Full Research Description
Our laboratory is interested in the epigenetic control of genome organization, which involves heritable changes in gene function that do not involve changes in the DNA sequence. In eukaryotic cells, genomic DNA is packaged with histones into chromatin. Covalent modifications of histones, along with chromatin-remodeling and DNA modifications, are components of epigenetic mechanisms that help organize genomes into discrete domains that plays important regulatory roles in almost every aspect of DNA metabolism. These epigenetic mechanisms gradually restrict the developmental potential of stem cells during differentiation and also constitute “memories” of gene activity that ensure faithful inheritance of cell identity. Defects in epigenetic regulation have been extensively demonstrated to have causal roles in numerous developmental disorders and cancers.

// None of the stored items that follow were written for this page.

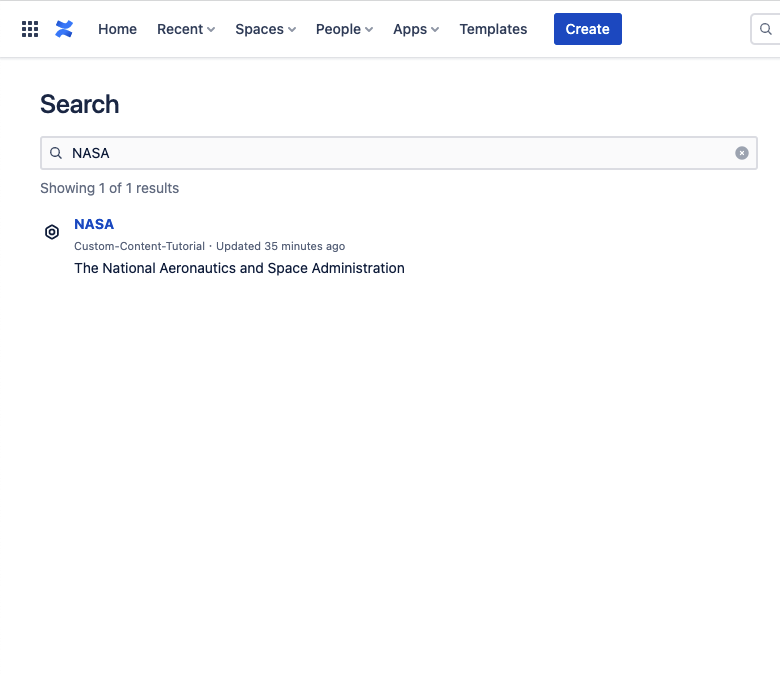Clear the NASA search query
The image size is (780, 675).
click(x=742, y=153)
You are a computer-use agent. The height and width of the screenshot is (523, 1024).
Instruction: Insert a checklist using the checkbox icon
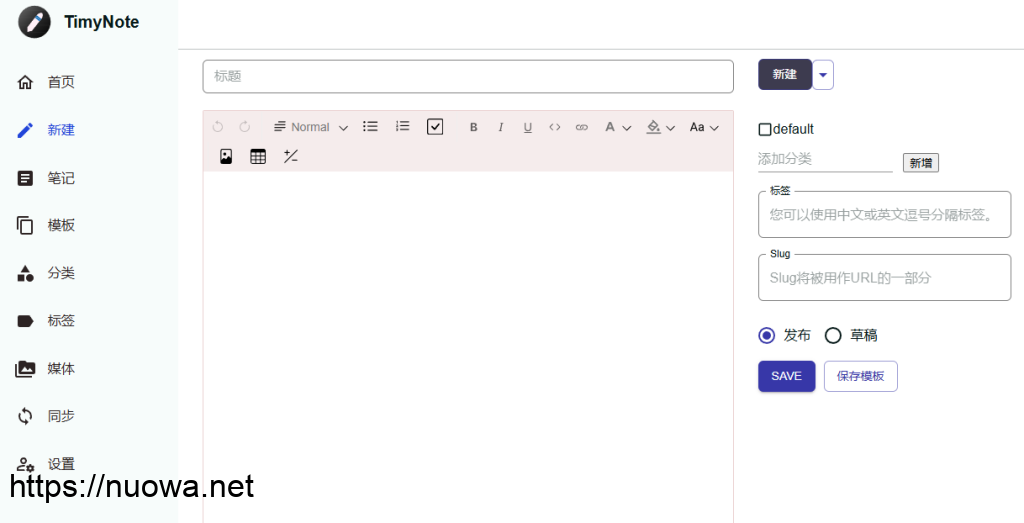click(x=435, y=127)
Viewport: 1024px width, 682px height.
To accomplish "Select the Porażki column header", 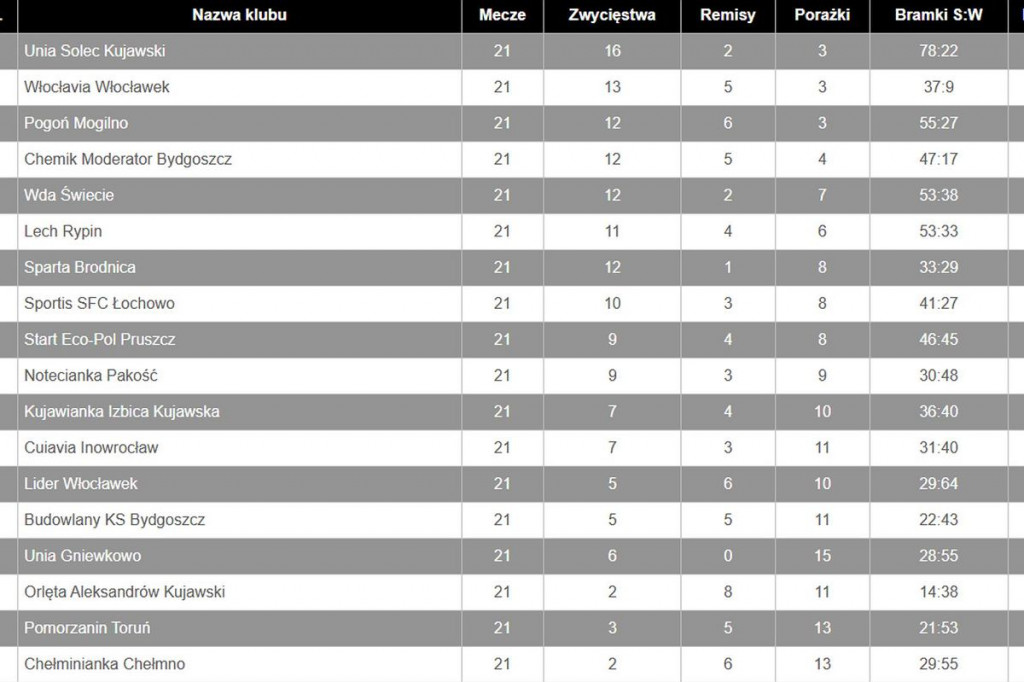I will click(x=822, y=15).
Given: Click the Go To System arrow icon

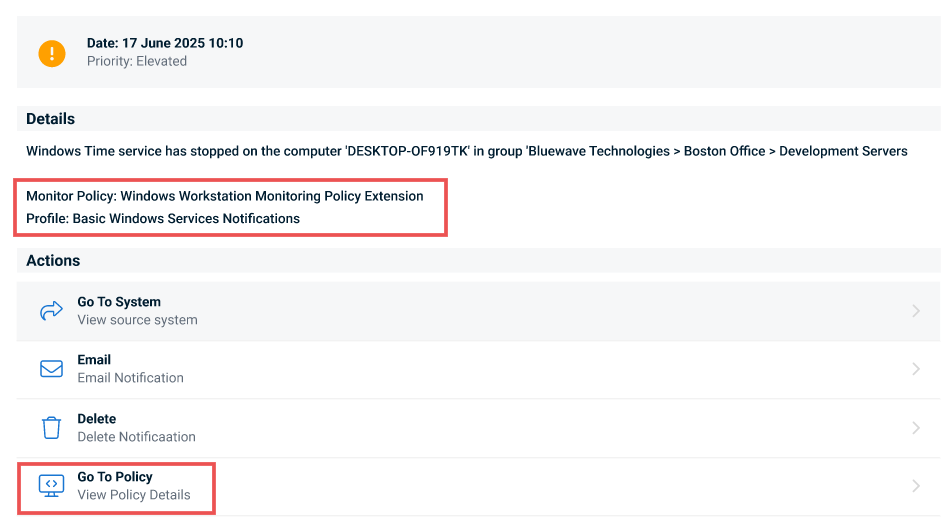Looking at the screenshot, I should click(x=51, y=311).
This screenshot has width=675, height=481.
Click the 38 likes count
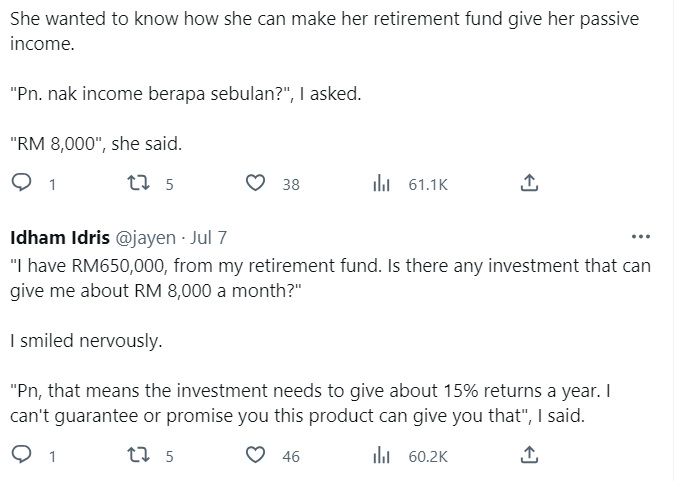tap(291, 185)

Extensive efforts have been undertaken to identify new epigenetic histone modifications and the enzymes that catalyze these modifications. However, how histone-modifying activities are targeted to specific locations and how their activities are regulated is poorly understood. In addition, apart from a few well-known examples, how these modifications are inherited across generations is not clear. Using the fission yeast Schizosaccharomyces pombe as a model system, our laboratory combines biochemical, genetic, cytological, genomics and bioinformatics approaches to study these questions that provide molecular basis of gene silencing and epigenetic inheritance. We also use fission yeast and mammalian systems to study the molecular mechanisms by which the mis-regulation of histone modifying activities lead to human diseases and identify new pathways that can serve as therapeutic targets.

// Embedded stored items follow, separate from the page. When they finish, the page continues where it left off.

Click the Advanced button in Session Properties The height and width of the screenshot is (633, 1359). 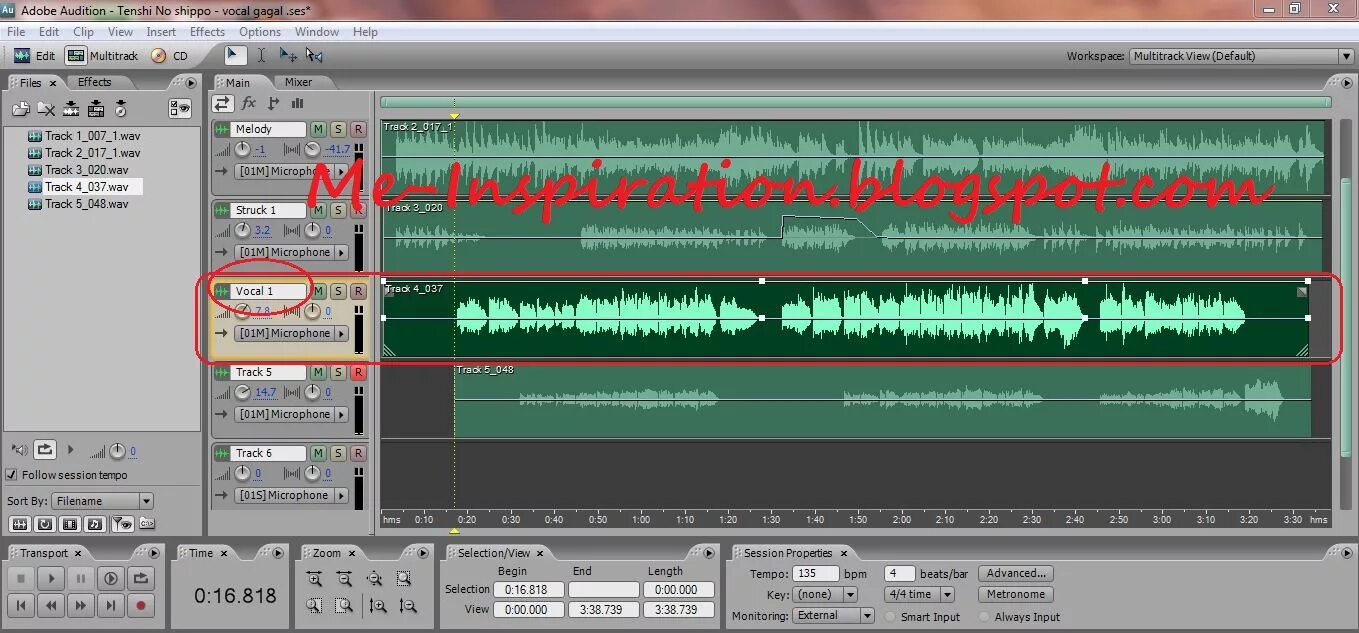(1014, 573)
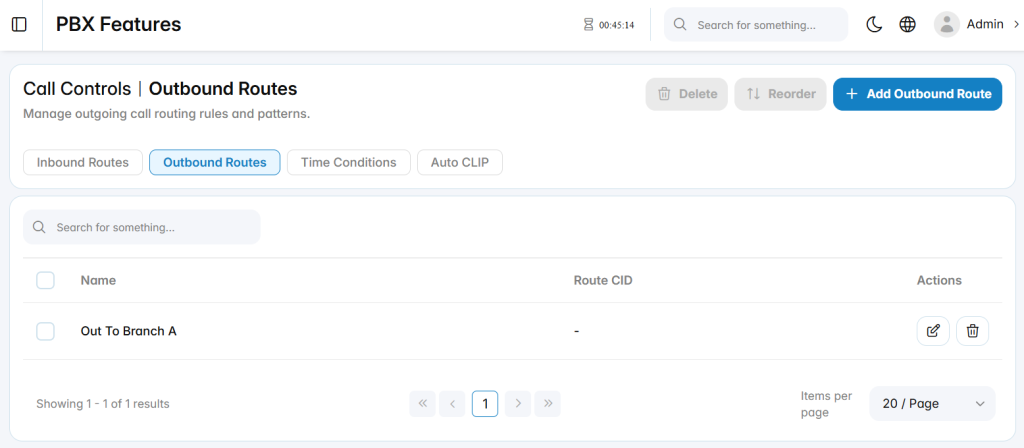Viewport: 1024px width, 448px height.
Task: Switch to dark mode moon icon
Action: coord(874,25)
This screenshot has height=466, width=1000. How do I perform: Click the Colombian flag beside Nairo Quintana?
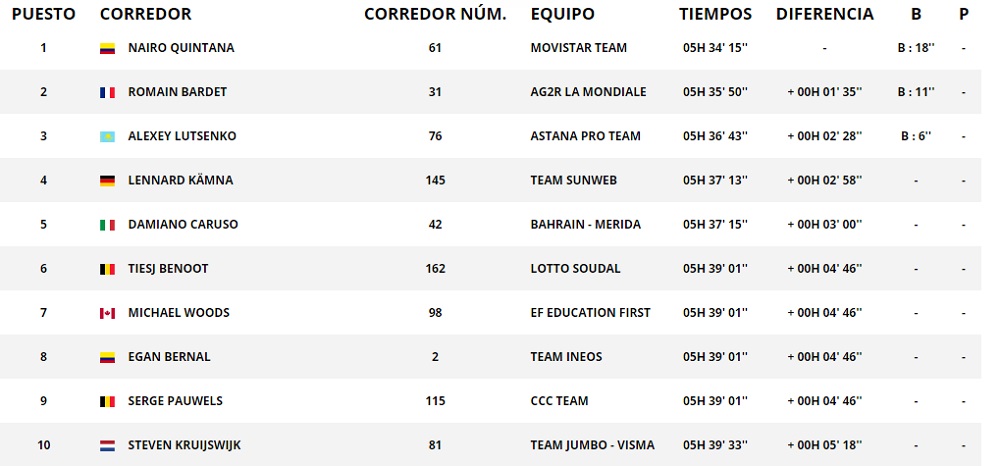coord(107,48)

Representative Publications
- Toda, T., Fang, Y., Shan, C.M., Hua, X., Kim, J.K., Tang, L.C., Jovanovic, M., Tong, L., Qiao, F., Zhang, Z., and Jia, S.(2024). Mrc1 regulates parental histone segregation and heterochromatin inheritance. Molecular Cell S1097-2765(24)00573-2. doi:10.1016/j.molcel.2024.07.002.
- Fang, Y., Hua, X., Shan, C.-M., Toda, T., Qiao, F., Zhang, Z., and Jia, S. (2024). Coordination of histone chaperones for parental histone segregation and epigenetic inheritance. Genes & Development 38(3-4): 189-204. doi: 10.1101/gad.351278.123.
- Yu, J., Zhang, Y., Fang, Y., Paulo, J.A., Yaghoubi, D., Hua, X., Shipkovenska, G., Toda, T., Zhang, Z., Gygi, S.P., Jia, S., Li, Q., and Moazed, D. (2024) A replisome-associated histone H3-H4 chaperone required for epigenetic inheritance. Cell S0092-8674(24)00766-9. doi: 10.1016/j.cell.2024.07.006.
- Serra-Cardona, A., Hua, X., McNutt, S.W., Zhou, H., Toda, T., Jia, S., Chu, F., Zhang, Z. (2024). The PCNA-Pol complex couples lagging strand DNA synthesis to parental histone transfer for epigenetic inheritance. Sciences Advances 10(23):eadn5175. doi: 10.1126/sciadv.adn5175.
- Giacomini, G., Piquet, S., Chevallier, O., Dabin, J., Bai, S.K., Kim, B., Siddaway, R., Raught, B., Coyaud, E., Shan, C.M., Reid, R., Toda, T., Rothstein, R., Barra, V., Wilhelm, T., Hamadat, S., Bertin, C., Crane, A., Dubois, F., Forne, I., Imhof, A., Bandopadhayay, P., Beroukhim, R., Naim, V., Jia, S., Hawkins, C., Rondinelli, B., and Polo, S.E. (2024). Aberrant DNA repair reveals a vulnerability in histone H3.3-mutant brain tumors. Nucleic Acids Research. 52(5):2372-2388. doi: 10.1093/nar/gkad1257.